*** Block opens ***

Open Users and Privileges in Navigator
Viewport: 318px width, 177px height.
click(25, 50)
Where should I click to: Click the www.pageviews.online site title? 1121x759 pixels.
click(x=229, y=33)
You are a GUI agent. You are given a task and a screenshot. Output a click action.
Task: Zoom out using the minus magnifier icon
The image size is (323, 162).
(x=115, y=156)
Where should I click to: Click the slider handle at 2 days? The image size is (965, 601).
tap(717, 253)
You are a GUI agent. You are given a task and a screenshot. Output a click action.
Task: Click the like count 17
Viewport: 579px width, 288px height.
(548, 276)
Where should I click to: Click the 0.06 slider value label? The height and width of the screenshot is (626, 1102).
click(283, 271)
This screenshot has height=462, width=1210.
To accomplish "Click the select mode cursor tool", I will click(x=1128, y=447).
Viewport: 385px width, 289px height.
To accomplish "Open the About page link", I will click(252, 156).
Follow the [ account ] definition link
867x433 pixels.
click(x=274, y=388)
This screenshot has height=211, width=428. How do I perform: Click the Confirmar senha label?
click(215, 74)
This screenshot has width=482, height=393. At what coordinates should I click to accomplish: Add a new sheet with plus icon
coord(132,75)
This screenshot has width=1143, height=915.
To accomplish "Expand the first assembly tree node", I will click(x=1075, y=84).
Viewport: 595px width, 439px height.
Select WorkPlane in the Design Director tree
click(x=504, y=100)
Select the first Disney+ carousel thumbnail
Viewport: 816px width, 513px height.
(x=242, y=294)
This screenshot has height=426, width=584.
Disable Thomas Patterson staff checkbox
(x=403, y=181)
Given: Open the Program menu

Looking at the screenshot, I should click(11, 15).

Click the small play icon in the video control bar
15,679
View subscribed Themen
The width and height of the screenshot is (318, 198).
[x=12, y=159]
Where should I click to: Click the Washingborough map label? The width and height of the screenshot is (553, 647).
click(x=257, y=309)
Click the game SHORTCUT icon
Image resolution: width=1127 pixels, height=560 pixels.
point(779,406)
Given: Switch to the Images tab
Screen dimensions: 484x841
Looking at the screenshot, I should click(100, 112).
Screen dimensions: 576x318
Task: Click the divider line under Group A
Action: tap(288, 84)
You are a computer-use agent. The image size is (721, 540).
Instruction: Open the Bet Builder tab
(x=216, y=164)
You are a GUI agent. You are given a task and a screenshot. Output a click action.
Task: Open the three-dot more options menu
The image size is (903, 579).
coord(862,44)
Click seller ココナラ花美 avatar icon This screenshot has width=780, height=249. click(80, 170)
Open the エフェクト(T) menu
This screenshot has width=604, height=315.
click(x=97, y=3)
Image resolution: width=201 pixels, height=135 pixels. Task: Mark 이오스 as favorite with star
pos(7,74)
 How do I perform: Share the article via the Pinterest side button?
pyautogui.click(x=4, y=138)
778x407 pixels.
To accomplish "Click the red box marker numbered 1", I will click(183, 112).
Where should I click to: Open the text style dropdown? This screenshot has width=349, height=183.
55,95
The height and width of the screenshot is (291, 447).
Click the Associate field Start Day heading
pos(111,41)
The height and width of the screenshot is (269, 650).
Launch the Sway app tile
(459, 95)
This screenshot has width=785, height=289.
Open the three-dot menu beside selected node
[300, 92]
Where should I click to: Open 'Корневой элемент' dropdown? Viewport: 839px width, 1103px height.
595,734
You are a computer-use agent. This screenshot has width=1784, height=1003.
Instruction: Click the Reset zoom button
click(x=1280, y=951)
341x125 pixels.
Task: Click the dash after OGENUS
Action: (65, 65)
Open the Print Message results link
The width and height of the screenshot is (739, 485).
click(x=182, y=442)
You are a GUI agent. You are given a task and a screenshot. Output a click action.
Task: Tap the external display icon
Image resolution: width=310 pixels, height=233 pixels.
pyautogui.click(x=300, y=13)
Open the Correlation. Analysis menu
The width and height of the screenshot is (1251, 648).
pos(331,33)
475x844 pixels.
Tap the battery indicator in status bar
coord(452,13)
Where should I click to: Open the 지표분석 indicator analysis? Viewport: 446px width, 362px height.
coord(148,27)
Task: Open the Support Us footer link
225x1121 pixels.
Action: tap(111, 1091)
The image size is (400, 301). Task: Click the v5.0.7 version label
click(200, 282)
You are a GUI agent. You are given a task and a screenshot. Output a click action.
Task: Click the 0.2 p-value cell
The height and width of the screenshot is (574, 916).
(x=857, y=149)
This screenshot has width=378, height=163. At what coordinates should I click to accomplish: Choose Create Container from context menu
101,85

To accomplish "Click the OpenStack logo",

*** Block closes ***

### Problem requirements
Using the material above, transcribe exactly the lines from the line with "Instruction: Open the Bet Builder tab" to the line with "This screenshot has width=785, height=289."; both count, and nothing else goes in.

### Answer to the problem
Instruction: Open the Bet Builder tab
(x=216, y=164)
You are a GUI agent. You are given a task and a screenshot. Output a click action.
Task: Open the three-dot more options menu
The image size is (903, 579).
coord(862,44)
Click seller ココナラ花美 avatar icon This screenshot has width=780, height=249. click(80, 170)
Open the エフェクト(T) menu
This screenshot has width=604, height=315.
click(x=97, y=3)
Image resolution: width=201 pixels, height=135 pixels. Task: Mark 이오스 as favorite with star
pos(7,74)
 How do I perform: Share the article via the Pinterest side button?
pyautogui.click(x=4, y=138)
778x407 pixels.
To accomplish "Click the red box marker numbered 1", I will click(183, 112).
Where should I click to: Open the text style dropdown? This screenshot has width=349, height=183.
55,95
The height and width of the screenshot is (291, 447).
Click the Associate field Start Day heading
pos(111,41)
The height and width of the screenshot is (269, 650).
Launch the Sway app tile
(459, 95)
This screenshot has width=785, height=289.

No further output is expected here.